Heterochelus murinus

Scientific classification
- Kingdom: Animalia
- Phylum: Arthropoda
- Class: Insecta
- Order: Coleoptera
- Suborder: Polyphaga
- Infraorder: Scarabaeiformia
- Family: Scarabaeidae
- Genus: Heterochelus
- Species: H. murinus
- Binomial name: Heterochelus murinus Burmeister, 1844
- Synonyms: Heterochelus castaneipennis Blanchard, 1850;

= Heterochelus murinus =

- Genus: Heterochelus
- Species: murinus
- Authority: Burmeister, 1844
- Synonyms: Heterochelus castaneipennis Blanchard, 1850

Species of beetle

Heterochelus murinus is a species of beetle of the family Scarabaeidae. It is found in South Africa (Western Cape).

== Description ==
Adults reach a length of about 5-6 mm. They are similar to Heterochelus gonager.
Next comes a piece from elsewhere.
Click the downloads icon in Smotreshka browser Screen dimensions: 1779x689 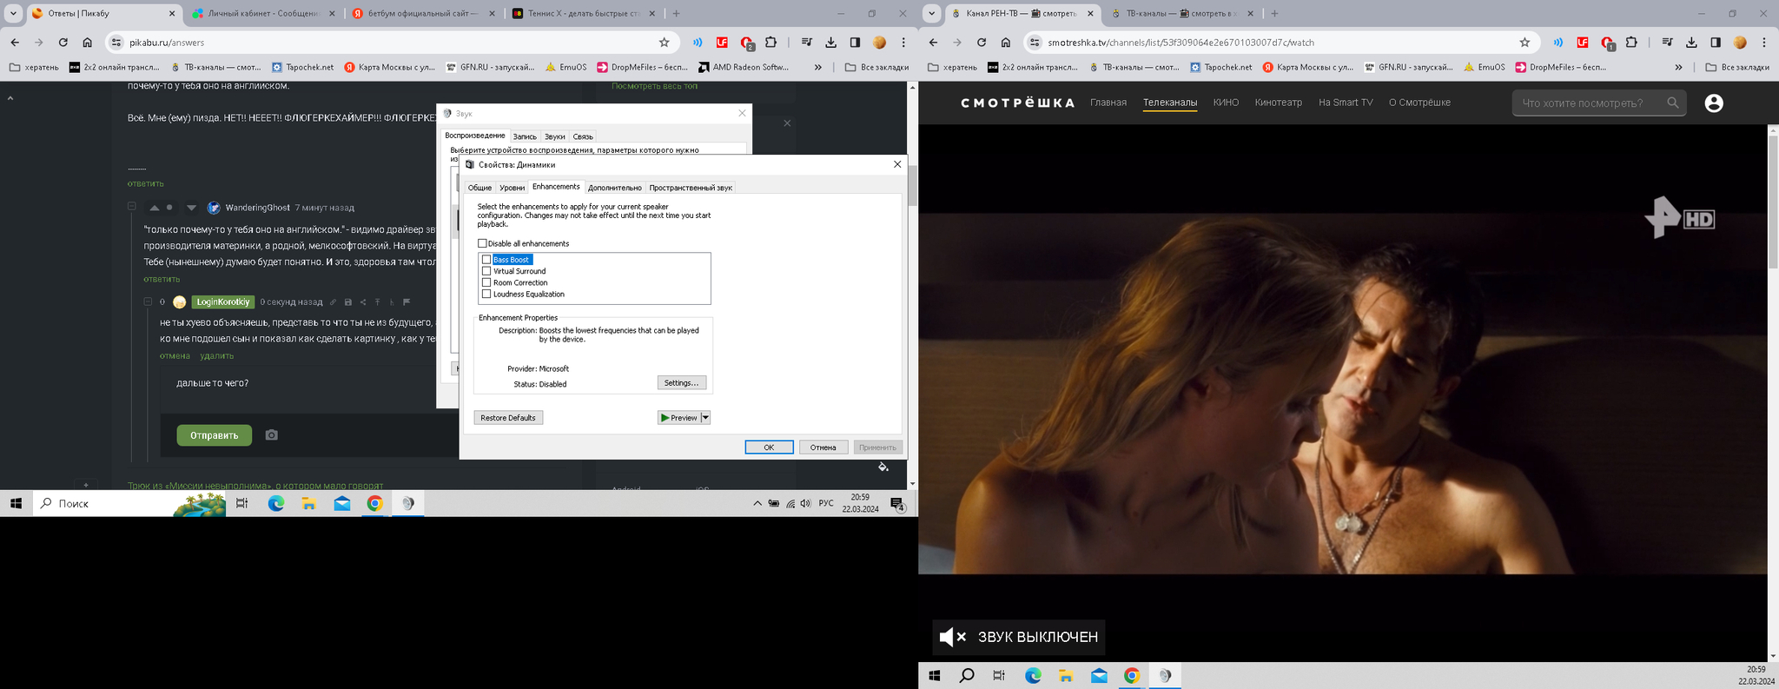[x=1690, y=43]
They are also black with red legs, and the shape of the elytra and hind legs is similar, but instead of being flavescent or yellow, the scales covering the pronotum, scutellum, elytra, propygidium, and sides of abdomen are greyish white or slightly flavescent. The scales on the elytra are very small, very elongate, somewhat in the shape of a squamose hair, and the whole pygidium, which is very strongly convex in the centre, is glabrous and shining black.